The object for the first team was to get five correct answers and set a time for the opponents to beat with their answers. Their clock counted up until either they did so or the two-digit readout reached a maximum of 99 seconds. Once they were done, the other team tried to do the same thing but with the clock running backward instead of forward. If they got all five answers before the clock ran out or, in the case of the other team taking too much time, came up with more answers, they won the round. If they did not, the round went to the first team.

The game was played in four rounds with each team alternating control, and each round was scored. It took 1,500 points to win the game, with the rounds being worth 250, 500, 750, and 1,250 in that order. Based on the scoring structure, it was possible to win the game in three rounds.
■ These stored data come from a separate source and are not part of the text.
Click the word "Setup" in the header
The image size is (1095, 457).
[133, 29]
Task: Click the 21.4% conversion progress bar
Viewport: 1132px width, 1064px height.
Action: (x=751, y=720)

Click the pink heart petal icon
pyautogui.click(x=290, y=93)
The first team to reach 1,500 points won the game, their score in cash, and advanced to the Jackpot Round.

Jackpot Round[edit]

The Jackpot Round was played the same way as the front game, but with a twist.
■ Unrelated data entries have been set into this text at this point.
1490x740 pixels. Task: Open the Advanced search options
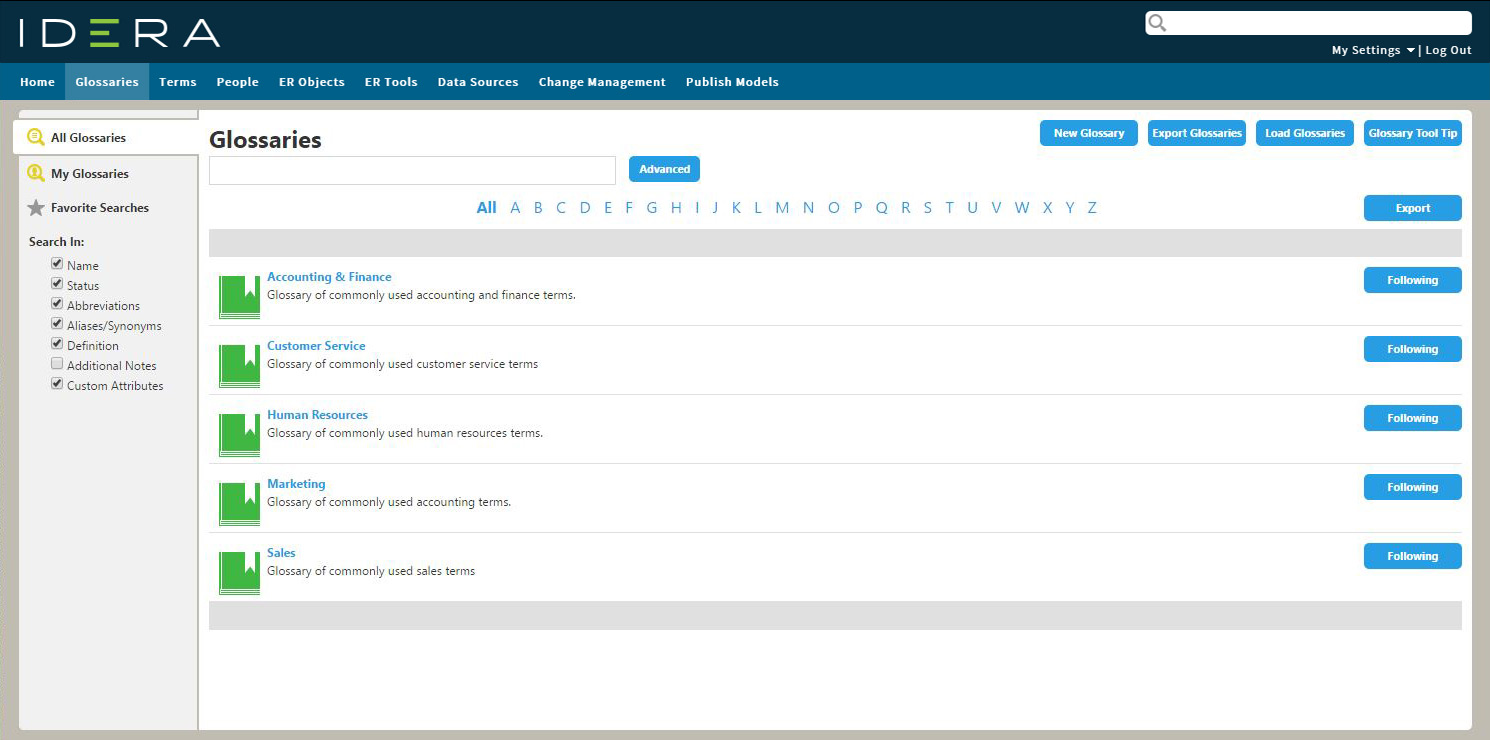tap(664, 169)
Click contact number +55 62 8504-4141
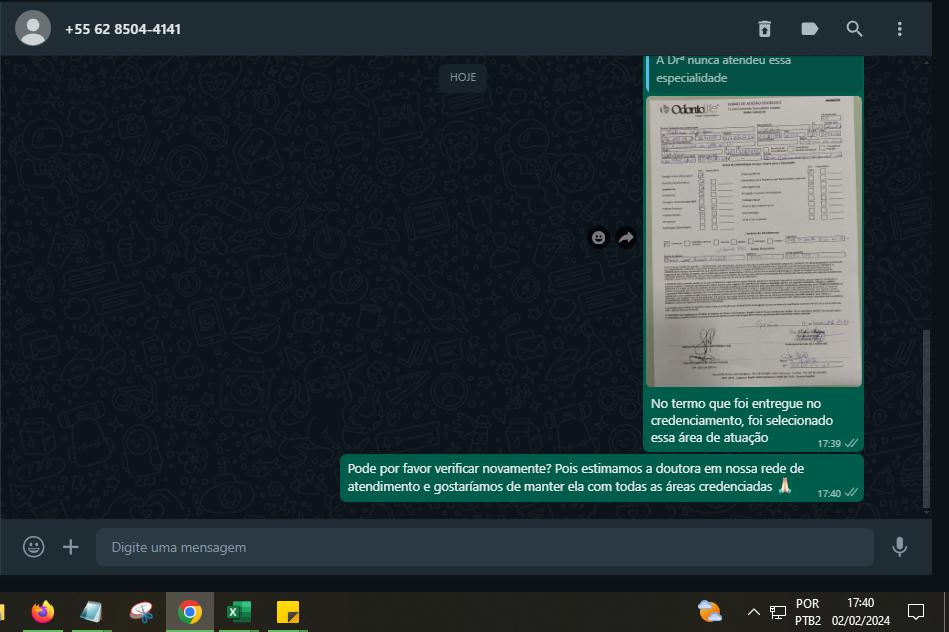The height and width of the screenshot is (632, 949). point(123,29)
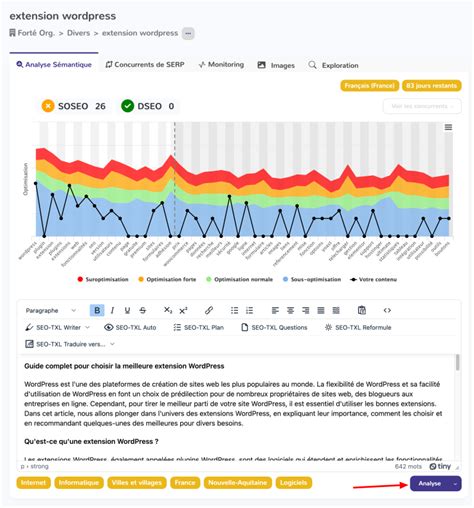
Task: Toggle the Votre contenu legend series
Action: pyautogui.click(x=374, y=279)
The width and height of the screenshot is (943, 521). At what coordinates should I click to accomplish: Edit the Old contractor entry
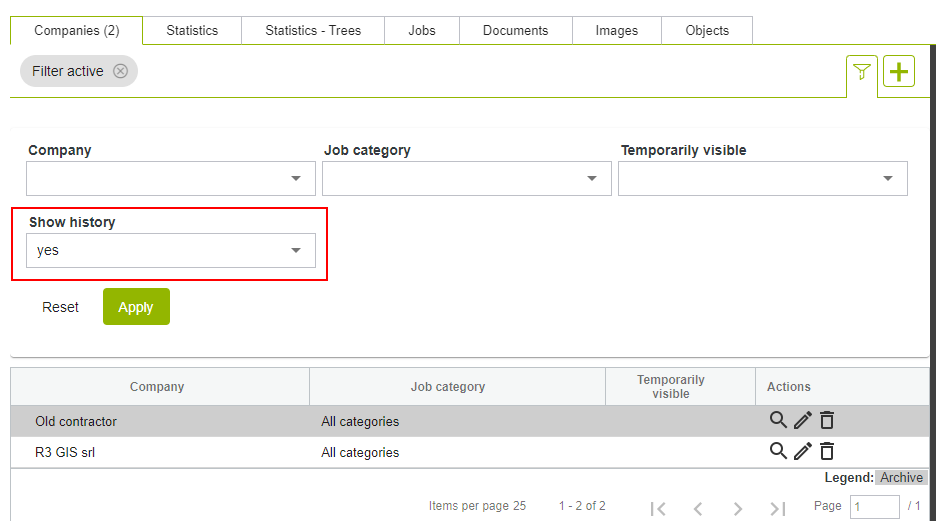802,421
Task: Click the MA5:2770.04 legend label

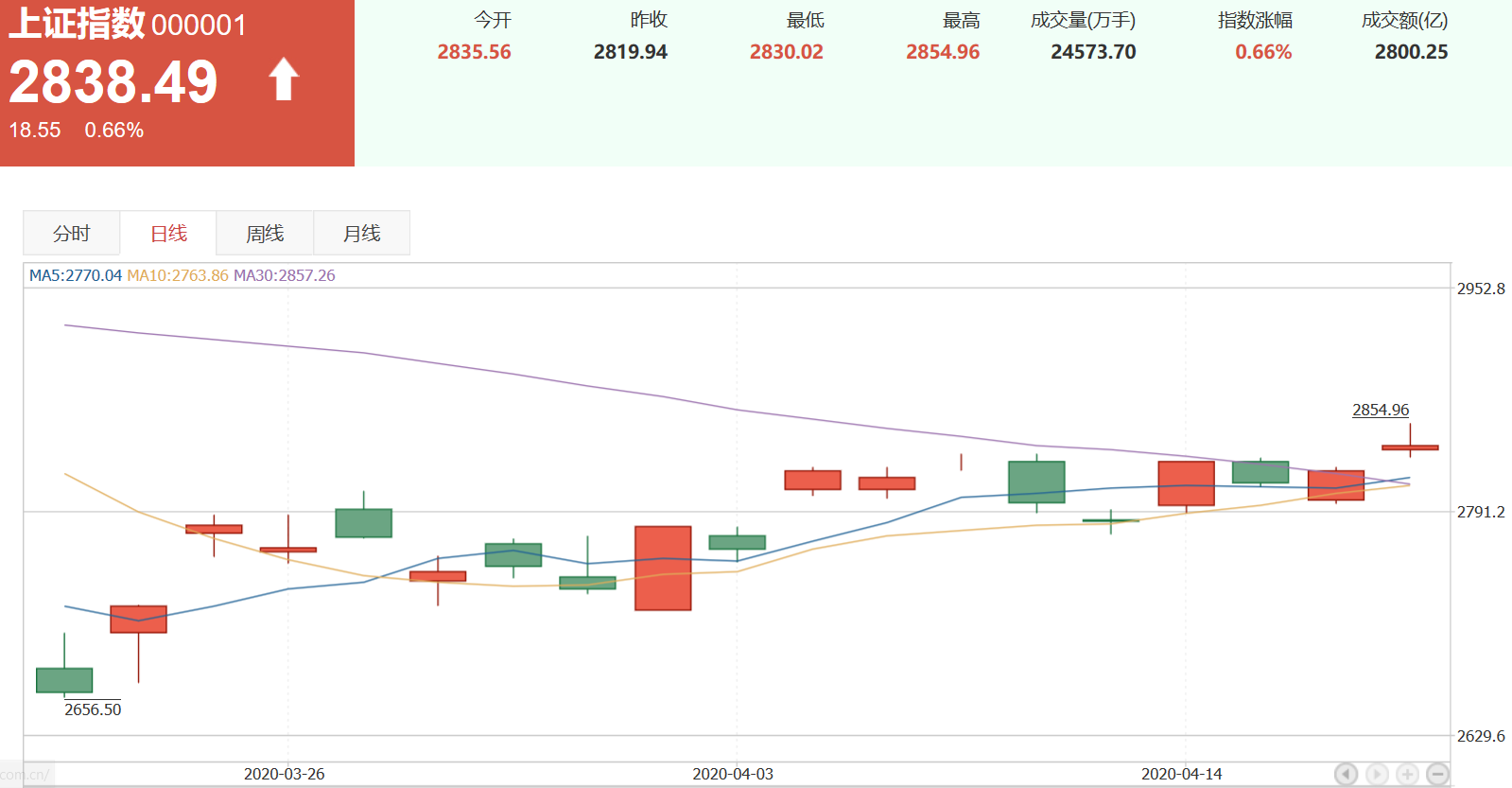Action: click(76, 275)
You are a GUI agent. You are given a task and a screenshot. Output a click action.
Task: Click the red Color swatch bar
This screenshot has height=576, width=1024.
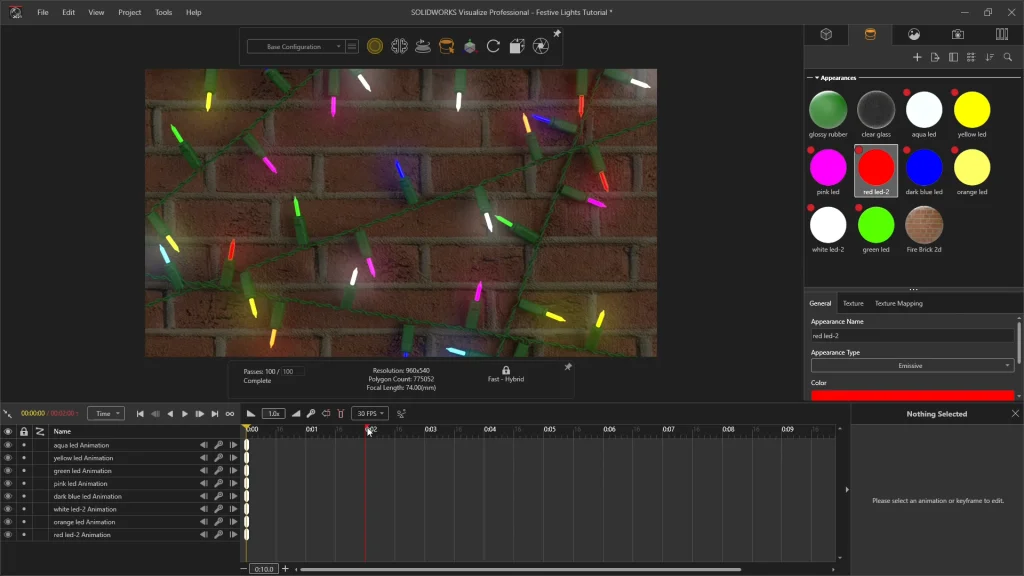(x=911, y=395)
The designated guesser had to identify seven subjects in sixty seconds and once again, his/her teammates constructed the questions. This time, the constructing was different. For the first subject, all four clue givers were in play. For each of the next three, one less clue giver was in play, with only one constructing the fourth question. Once the fourth subject was correctly guessed, the other three clue givers came back one at a time to finish the round.

If all seven subjects were correctly guessed within 60 seconds, the team won $10,000. If not, $200 was awarded for each subject identified.

If the team managed to reach the 1,500 point goal by winning the first three rounds of play (referred to as a "clean sweep"), they played the Jackpot Round twice and could win up to $20,000.

Champions[edit]

Originally one of the two teams consisted of one new team and a returning champion. The champions could return until they were defeated or won five times, and the losing team received parting gifts. After the first four weeks, the format changed and both teams competed for the entire week, rotating celebrity captains each day.

The maximum amount of cash any team could win was $107,500, provided they won the front game in three rounds for all five of their appearances and won the bonus round twice on those episodes. Only one team from the first format won the maximum five games, and no team got close to the maximum winnings amount.

From November 7 to 18, 1983, Go! had an all-star "Battle of the Daytime Soaps". The first week pitted the cast of Days of Our Lives against the cast of Another World, while the second saw Another World returning to take on the cast of Search for Tomorrow, with all winnings going to charity. It was during these two weeks that Jack Clark filled in as announcer for Johnny Gilbert.

Episode status[edit]

The series has been rebroadcast on CBN Cable Network (now Freeform) and GSN at various times.

British version[edit]

A short-lived British version titled Get Set Go,[1] hosted by Michael Barrymore along with co-host Julia Gale, aired on BBC1 from September 10 to November 26, 1984.